[JDEV] Firewall jumping
Thomas Charron
tcharron at ductape.net
Thu Jan 20 12:37:40 CST 2000
Quoting "Michael D. Johnson" <mike_johnson at credence.com>:
> Thomas;
> Passing on some thoughts about the HTTP service, and asking for return
> comments. I am use the symbols <<>> to indicate variable identites and
> || to indicate a choice. This should leave the <> symbol that HTML/HTTP
> requires.
Works for me..
> My understanding after searching through documentation of the HTTP 1.2
> (1.1 pre 7?) protocol seems to be fairly simplistic.
Yes, it really is..
> We have the XML jabber server on the local machine -- A and the HTTP
> server on the firewall machine -- B. It seems to me that the service we
> want is a server to server protocol. Then wouldn't we have to open an
> socket connection on port 80 between A & B?
server to server would require some sort of routing system as exists in email.
My thoughts are just client<=>server at the moment. Let me explain more
below..
> We could restrict the HTTP types to GET || HEAD || PUT || DELETE ||
> OPTIONS || TRACE || POST to keep the variations down.
I'd only support post, personally. Makes things a whole lot easier.
> Then we have a single type of message body being passed between the
> servers:
> <<HTTP TYPE>> <<Jabber Target HOST URL>>:<<Port #>> HTTP/1.1
> FROM : <<enduserid email tag>>
> CONTENT-TYPE : text/XML
> TRANSFER-ENCODING : chunked
> CONNECTION : open-persist || close
> SERVER : Jabber/1.0-dev
> {Required blank line}
> <BODY>
> <<XML information if any>>
> <BODY>
> {Required blank line}
Actually, HTTP can transfer native XML data without the need for the body
tags, as it's content type is text/XML
and not text/html
Here is what I would propose for HTTP firewall jumping for client<=>server
connections..
The first thing required would be an http service for jserver. All listening
sockets, etc, are provided
by services in jserver. This would be simple enough to add.
This server would then listen on a preconfigured port. Lets say 5280 for
now, buit it could just as well
be port 80.
Client A would initiate a client connection to the http service.
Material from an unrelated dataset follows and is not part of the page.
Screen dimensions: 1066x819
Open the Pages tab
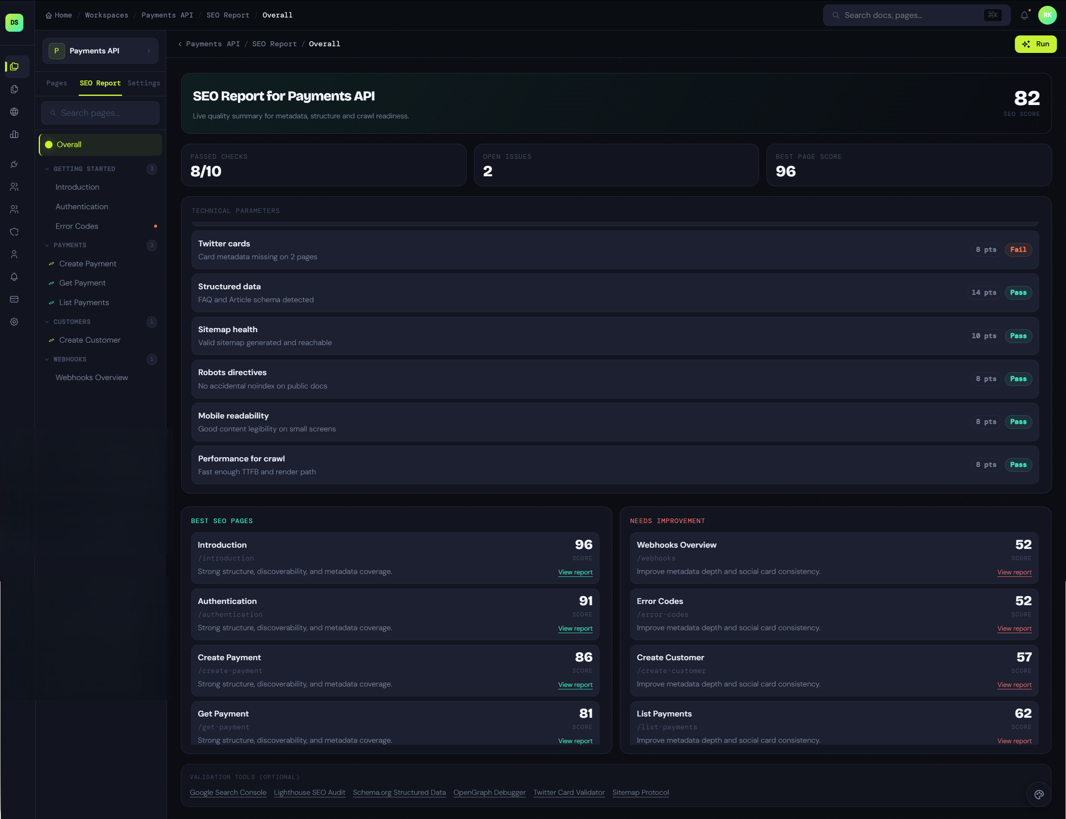[57, 83]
If going
thru a firewall or strait http isn't
an issue here. It's first connection would merely be an initial connection
request. The server would thgen generate
a randomly generated 'sessionID' that would be returned to the client. All
connections made would now also pass this
sessionID in the request, hence, establishing a logical session with a given ID
over a non persistent connection.
This logical connection could be managed by the server by pooling all of the
XML stream data outgoing to the client
in a buffer. The client would then occasionally reconnect, pass the sessionID,
which the server would link to
a given logged in user connection. The client could pass via a HTTP PUT any
outgoing XML data that it needs to send,
and the server would then pass all data back thru the HTTP connection that it
has in it's buffer for the client.
The server would be configured to require a client connection ever X seconds,
X being a configurable parameter
dependant on the server. If a client had not reconnected within X timeframe,
the user would be marked offline, all
pooled output stored offline, and the sessionID expired. When the client
reconnects AFTER the timeout, either a message
stating the connection has expired, with an immediate disconnection, or a
reauthentication process of some sort could
take place to reactivate the sessionID.
An example of the HTTP conversation is below:
************************************
* INITIAL CONNECTION CONVERSATION: *
************************************
--------------------------------------------------
Client:
GET /auth HTTP/1.0
-------------------------
Server:
HTTP/1.0 200 OK
Date: Wednesday, 02-Feb-95 23:04:12 GMT
Server: Jabber/1.0-dev
Last-modified: Monday, 31-Jan-2000 23:33:16 GMT
Content-type: text/XML
Content-length: 2345
* a blank line *
sessionID=hgGFG798ghj65HUgf
--------------------------------------------------
****************************************
* SUBSEQUENT CONNECTION CONVERSATIONS: *
****************************************
--------------------------------------------------
Client:
POST /converse HTTP/1.0
User-Agent: libwww/2.14
From: Stars at WDVL.com
Content-type: application/x-www-form-urlencoded
Content-length: 150
* a blank line *
sessionID=hgGFG798ghj65HUgf
&XML=<message ID="789367124"/>
-----------------------
Server:
HTTP/1.0 200 OK
Date: Wednesday, 02-Feb-95 23:04:12 GMT
Server: Jabber/1.0-dev
Last-modified: Monday, 31-Jan-2000 23:33:16 GMT
Content-type: text/XML
Content-length: 2345
* a blank line *
<something type="some xml packets for the client"/>
--------------------------------------------------
What's everyone think about this framework?